Église fortifiée Notre-Dame de l’Assomption
L’église est fondée au XIIe ou XIIIe siècle,
à l’époque où les moines défricheurs s’implantaient dans la région sous la
protection de l’évêque Barthélémy.
À partir du XVIe siècle, les guerres incessantes
(guerre de Cent Ans, guerres de religion, conflits avec l’Espagne) ont poussé
les habitants à fortifier leurs églises pour s’y réfugier. L’église a été
construite en grande partie – comme c’est typiquement le cas dans la région –
en briques rouges, les fondations et la partie inférieure du donjon carré sont
en grès. Celui-ci comportait autrefois trois niveaux, dont les deux derniers
étaient pourvue de meurtrières et de fenêtres. Il n’en reste rien aujourd’hui.

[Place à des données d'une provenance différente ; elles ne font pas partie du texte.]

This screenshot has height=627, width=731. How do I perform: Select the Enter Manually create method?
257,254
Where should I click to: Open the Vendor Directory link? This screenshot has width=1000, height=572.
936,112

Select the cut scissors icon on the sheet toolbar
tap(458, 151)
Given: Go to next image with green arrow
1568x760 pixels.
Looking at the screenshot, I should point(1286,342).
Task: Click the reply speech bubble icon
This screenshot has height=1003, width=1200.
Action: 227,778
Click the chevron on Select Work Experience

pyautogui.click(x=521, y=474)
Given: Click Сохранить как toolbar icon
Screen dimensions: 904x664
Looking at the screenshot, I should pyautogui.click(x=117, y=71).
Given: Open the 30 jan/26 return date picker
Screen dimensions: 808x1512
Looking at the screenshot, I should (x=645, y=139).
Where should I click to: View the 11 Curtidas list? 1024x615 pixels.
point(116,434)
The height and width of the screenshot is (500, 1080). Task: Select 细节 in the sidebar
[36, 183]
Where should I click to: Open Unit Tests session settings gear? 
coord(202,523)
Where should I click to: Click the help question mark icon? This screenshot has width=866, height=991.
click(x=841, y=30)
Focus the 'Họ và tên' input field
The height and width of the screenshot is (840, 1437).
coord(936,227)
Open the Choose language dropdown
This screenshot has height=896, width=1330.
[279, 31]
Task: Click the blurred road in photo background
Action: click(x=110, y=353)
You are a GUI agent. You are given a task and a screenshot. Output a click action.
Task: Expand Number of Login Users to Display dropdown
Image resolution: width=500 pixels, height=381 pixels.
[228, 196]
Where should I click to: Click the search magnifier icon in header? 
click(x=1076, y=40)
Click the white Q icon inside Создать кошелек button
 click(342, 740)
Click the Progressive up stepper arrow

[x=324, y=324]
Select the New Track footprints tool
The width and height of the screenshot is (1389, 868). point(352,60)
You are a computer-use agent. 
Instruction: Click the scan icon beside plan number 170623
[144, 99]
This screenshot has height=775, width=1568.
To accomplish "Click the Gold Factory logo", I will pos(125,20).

La date de 1714, scellée à l’extérieur sur le mur
sud de l’édifice à côté de deux cœurs décoratifs en briques émaillées, indique
l’année de l’agrandissement des collatéraux de l’église.
Elle est flanquée de quatre tours circulaires,
étrangement disposées par rapport à l’édifice. L’une est accolée au
clocher-donjon, et permettait d’une part d’accéder aux étages du donjon, et
d’autre part d’effectuer des tirs flanquant celui-ci. Les trois autres, du même
côté que la première, sont adossées au chœur. Il est assez rare que les tours
soient adossées au chœur. La plupart du temps, elles le sont à la nef.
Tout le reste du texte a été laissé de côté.